Word and item position data
┄┄┄┄┄┄

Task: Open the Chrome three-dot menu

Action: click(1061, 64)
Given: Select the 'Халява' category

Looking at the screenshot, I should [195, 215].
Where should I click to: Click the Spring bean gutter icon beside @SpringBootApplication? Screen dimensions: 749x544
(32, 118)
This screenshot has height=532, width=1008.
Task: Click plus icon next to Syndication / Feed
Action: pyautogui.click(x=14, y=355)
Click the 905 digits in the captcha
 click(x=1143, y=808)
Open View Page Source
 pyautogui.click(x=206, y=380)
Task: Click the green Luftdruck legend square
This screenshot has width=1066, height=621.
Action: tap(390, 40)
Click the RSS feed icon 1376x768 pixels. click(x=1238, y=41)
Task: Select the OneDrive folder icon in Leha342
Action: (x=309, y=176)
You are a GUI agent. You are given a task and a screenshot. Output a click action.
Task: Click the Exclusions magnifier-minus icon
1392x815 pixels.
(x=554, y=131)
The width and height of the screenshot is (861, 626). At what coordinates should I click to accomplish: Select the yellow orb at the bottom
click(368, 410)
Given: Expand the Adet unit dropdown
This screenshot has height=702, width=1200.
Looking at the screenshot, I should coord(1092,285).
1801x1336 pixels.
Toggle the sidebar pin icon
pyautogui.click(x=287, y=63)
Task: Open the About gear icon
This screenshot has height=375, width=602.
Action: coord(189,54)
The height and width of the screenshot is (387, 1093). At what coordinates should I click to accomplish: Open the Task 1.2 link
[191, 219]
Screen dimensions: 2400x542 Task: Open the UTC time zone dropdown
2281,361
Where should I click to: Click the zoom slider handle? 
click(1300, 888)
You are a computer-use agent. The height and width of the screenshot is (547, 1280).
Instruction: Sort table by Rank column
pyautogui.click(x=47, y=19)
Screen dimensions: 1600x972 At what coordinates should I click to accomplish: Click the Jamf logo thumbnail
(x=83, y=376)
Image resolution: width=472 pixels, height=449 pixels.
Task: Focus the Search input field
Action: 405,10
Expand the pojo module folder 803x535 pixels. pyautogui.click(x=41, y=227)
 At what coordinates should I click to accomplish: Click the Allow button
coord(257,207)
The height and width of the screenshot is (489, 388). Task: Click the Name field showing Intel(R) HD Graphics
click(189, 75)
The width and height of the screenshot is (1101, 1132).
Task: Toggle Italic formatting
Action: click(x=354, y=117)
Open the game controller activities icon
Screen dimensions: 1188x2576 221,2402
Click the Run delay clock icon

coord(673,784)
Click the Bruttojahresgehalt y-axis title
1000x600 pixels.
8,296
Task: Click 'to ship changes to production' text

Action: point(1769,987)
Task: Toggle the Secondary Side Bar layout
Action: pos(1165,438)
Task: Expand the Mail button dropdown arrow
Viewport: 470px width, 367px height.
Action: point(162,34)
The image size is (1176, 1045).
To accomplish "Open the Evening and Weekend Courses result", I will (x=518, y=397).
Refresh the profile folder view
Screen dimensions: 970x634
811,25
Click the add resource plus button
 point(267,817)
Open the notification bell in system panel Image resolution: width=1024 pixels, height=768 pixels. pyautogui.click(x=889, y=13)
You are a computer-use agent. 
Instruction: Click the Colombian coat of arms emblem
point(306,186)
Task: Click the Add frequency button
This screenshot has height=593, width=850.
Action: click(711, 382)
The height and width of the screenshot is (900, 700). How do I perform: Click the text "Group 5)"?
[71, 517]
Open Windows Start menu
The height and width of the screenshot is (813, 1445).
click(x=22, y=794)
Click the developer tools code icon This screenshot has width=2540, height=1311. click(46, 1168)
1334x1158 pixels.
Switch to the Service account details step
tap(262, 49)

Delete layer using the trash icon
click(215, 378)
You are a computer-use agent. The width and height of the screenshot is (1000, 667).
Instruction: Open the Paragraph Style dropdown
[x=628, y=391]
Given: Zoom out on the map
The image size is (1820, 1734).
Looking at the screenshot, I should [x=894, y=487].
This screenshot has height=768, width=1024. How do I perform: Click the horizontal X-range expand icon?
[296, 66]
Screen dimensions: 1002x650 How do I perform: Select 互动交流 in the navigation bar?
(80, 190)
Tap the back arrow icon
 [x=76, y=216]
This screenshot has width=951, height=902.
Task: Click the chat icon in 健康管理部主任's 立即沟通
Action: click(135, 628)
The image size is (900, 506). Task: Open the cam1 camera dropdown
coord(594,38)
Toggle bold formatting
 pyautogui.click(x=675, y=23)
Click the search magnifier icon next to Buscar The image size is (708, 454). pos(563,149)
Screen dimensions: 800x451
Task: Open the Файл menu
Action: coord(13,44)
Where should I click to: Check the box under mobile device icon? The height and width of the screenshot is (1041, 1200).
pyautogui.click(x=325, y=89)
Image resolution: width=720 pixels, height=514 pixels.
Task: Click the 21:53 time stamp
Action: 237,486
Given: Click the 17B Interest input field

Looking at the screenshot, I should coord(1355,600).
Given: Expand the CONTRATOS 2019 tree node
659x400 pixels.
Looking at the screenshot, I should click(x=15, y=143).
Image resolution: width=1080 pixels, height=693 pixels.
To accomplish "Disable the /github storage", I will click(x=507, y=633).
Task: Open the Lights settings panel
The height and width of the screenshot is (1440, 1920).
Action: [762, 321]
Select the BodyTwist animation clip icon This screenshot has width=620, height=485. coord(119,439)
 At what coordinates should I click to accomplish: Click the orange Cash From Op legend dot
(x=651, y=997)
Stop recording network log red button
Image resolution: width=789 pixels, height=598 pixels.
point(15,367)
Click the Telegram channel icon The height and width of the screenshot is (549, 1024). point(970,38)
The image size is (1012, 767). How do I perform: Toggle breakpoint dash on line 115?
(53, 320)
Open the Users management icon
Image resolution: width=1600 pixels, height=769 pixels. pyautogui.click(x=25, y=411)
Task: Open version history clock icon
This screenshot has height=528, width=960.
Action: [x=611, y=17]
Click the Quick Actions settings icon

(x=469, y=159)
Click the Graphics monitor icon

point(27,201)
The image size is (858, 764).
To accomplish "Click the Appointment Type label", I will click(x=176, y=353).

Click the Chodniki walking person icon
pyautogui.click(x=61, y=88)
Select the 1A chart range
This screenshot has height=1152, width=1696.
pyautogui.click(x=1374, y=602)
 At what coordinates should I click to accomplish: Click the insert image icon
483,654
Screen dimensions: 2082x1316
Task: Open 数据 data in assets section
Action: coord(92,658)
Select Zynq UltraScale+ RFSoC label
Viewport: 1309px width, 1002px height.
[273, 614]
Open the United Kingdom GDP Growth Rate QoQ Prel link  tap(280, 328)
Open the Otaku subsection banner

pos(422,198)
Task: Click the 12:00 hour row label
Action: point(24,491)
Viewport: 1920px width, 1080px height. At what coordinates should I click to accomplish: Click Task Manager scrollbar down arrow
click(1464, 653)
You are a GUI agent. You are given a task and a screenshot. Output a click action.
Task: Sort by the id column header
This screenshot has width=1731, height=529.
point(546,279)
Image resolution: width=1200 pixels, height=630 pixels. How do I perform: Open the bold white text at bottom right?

┄┄┄┄┄┄

Exercise: Rewrite the items from the line containing "Open the Otaku subsection banner" through the last line of the items, changing "scrollbar" to "scroll bar" and leaving everything else unchanged.

Output for this task:
Open the Otaku subsection banner

pos(422,198)
Task: Click the 12:00 hour row label
Action: point(24,491)
Viewport: 1920px width, 1080px height. At what coordinates should I click to accomplish: Click Task Manager scroll bar down arrow
click(1464, 653)
You are a GUI agent. You are given a task and a screenshot. Output a click action.
Task: Sort by the id column header
This screenshot has width=1731, height=529.
point(546,279)
Image resolution: width=1200 pixels, height=630 pixels. How do I perform: Open the bold white text at bottom right?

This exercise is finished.